ACTIVITY:
Duplicate the passage of the hotel article between "Hospitality turns hot" and "next few years.", inclusive.
PAGE TEXT START
Source:
https://scmp.com/article/506136/hospitality-turns-hot

Hospitality turns hot

Every major international hotel group is diving into the China market, which can only be good news for business travellers

For the international business executive visiting China, long gone are the days of government-run guesthouses with faulty plumbing, whimsical service standards, and staff looking at foreign guests with barely concealed suspicion. The country today is home to all the familiar five-star chains, providing the same services and amenities as they do in Paris, London and New York.

It is as yet nothing, however, compared to what visitors can expect to see in the runup to the 2008 Beijing Olympics. International hotel groups have caught the China fever in a big way, and the building boom going on right now will utterly change the hotel landscape over the next few years.

The numbers are astonishing. Take Accor, the Paris-based group which operates the luxury Sofitel and Novotel chains, along with the more budget-oriented Century and Ibis chains. The company's Asia-Pacific managing director, Michael Issenberg, told online hospitality network, ASIATravelTips.com recently that there was 'unprecedented momentum' in the China tourism industry. Accor currently has 24 hotels in the country. But by the end of this year alone, eight new hotels will have opened, and it plans to double its total to 50 by the end of 2007.

This story is by no means unique. Indeed, it reflects what can only be described as a rush into China, as the giants of the hotel industry jostle for a lucrative slice of not only the international executive traveller market but also the growing domestic leisure market.
PAGE TEXT END
DATA BELOW START
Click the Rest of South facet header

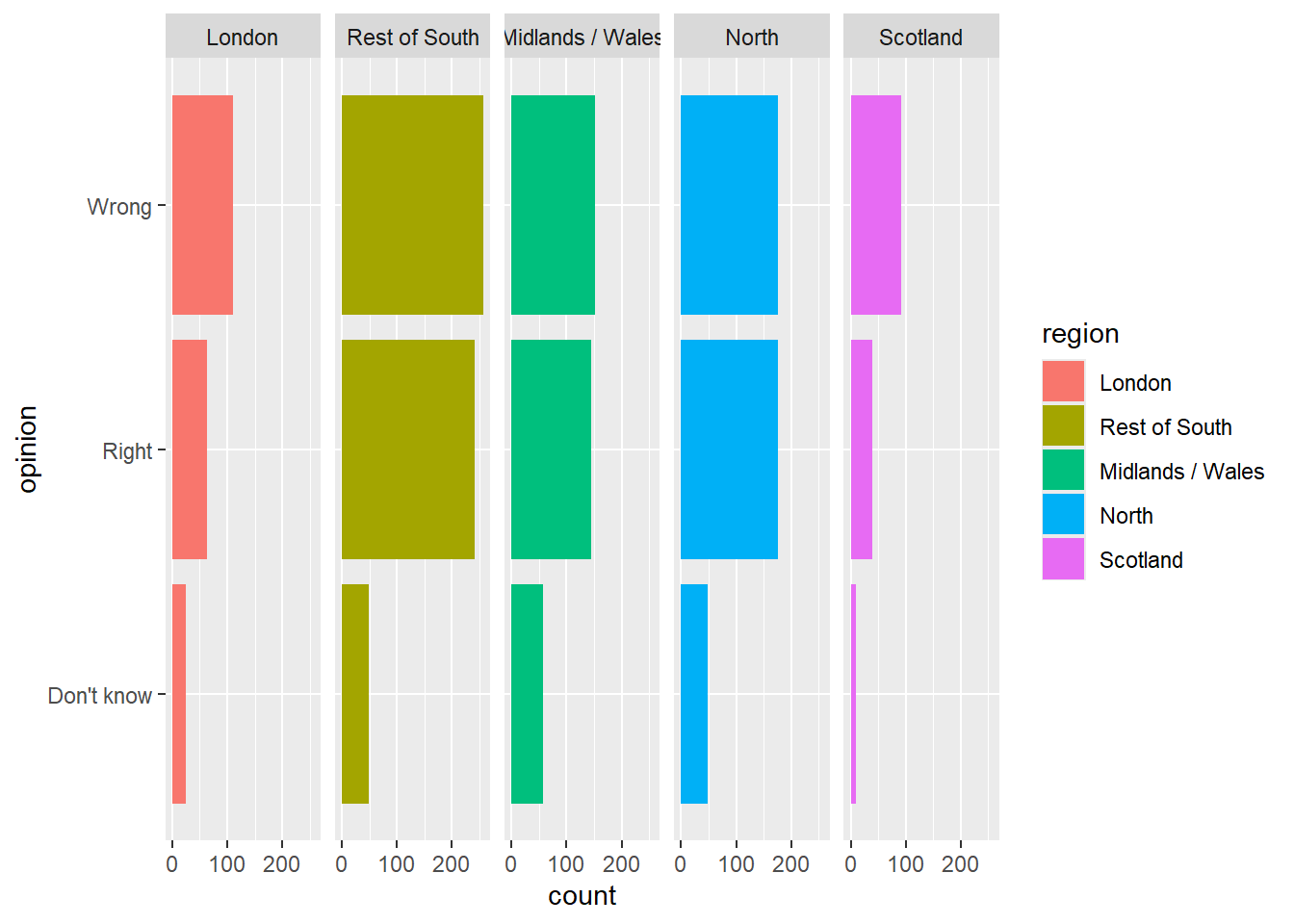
DATA BELOW END
ANSWER BOX:
Hospitality turns hot

Every major international hotel group is diving into the China market, which can only be good news for business travellers

For the international business executive visiting China, long gone are the days of government-run guesthouses with faulty plumbing, whimsical service standards, and staff looking at foreign guests with barely concealed suspicion. The country today is home to all the familiar five-star chains, providing the same services and amenities as they do in Paris, London and New York.

It is as yet nothing, however, compared to what visitors can expect to see in the runup to the 2008 Beijing Olympics. International hotel groups have caught the China fever in a big way, and the building boom going on right now will utterly change the hotel landscape over the next few years.